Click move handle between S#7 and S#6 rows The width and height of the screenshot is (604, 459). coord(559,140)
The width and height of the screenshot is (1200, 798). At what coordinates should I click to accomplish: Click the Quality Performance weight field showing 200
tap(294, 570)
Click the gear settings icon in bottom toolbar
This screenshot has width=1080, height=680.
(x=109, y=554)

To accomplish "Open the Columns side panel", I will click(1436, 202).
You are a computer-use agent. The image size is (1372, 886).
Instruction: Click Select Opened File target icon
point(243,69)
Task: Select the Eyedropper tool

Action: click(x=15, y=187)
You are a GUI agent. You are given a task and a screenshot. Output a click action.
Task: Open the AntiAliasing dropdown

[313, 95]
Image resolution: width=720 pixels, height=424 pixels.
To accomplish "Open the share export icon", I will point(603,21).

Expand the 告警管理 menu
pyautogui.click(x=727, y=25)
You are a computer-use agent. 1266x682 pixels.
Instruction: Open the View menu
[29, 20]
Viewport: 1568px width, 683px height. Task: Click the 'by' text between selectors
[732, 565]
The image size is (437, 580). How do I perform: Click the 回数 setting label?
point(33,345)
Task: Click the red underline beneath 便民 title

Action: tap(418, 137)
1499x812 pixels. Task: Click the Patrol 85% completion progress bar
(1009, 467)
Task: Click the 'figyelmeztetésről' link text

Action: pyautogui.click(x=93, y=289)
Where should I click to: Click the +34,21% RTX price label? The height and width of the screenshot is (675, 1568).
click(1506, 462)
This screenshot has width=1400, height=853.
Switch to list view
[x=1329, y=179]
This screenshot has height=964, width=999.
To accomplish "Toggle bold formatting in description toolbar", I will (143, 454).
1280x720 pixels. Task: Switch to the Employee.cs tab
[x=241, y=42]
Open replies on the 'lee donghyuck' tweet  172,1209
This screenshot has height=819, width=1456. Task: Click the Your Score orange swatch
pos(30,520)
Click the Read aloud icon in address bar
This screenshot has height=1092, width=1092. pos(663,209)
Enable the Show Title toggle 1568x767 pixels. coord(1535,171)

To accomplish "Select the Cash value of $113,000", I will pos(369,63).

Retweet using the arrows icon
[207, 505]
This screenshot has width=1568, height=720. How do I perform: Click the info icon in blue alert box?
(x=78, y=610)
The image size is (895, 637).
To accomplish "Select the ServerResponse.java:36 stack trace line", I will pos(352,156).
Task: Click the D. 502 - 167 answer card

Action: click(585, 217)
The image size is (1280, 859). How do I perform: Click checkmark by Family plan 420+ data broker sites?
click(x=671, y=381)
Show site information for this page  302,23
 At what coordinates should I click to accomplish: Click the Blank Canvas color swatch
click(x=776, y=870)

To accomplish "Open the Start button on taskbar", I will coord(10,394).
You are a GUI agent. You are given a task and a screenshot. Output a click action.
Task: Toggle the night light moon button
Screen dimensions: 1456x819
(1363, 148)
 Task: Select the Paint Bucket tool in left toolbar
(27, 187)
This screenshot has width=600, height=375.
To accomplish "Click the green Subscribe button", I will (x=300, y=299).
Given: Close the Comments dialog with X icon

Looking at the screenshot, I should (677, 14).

Task:
Reproduce the material exactly, from the line that contains "This screenshot has width=1568, height=720." up to and including the last line of the material.

Written reply:
This screenshot has width=1568, height=720. How do I perform: Click the info icon in blue alert box?
(x=78, y=610)
The image size is (895, 637).
To accomplish "Select the ServerResponse.java:36 stack trace line", I will pos(352,156).
Task: Click the D. 502 - 167 answer card

Action: click(585, 217)
The image size is (1280, 859). How do I perform: Click checkmark by Family plan 420+ data broker sites?
click(x=671, y=381)
Show site information for this page  302,23
 At what coordinates should I click to accomplish: Click the Blank Canvas color swatch
click(x=776, y=870)

To accomplish "Open the Start button on taskbar", I will coord(10,394).
You are a GUI agent. You are given a task and a screenshot. Output a click action.
Task: Toggle the night light moon button
Screen dimensions: 1456x819
(1363, 148)
 Task: Select the Paint Bucket tool in left toolbar
(27, 187)
This screenshot has width=600, height=375.
To accomplish "Click the green Subscribe button", I will (x=300, y=299).
Given: Close the Comments dialog with X icon

Looking at the screenshot, I should (677, 14).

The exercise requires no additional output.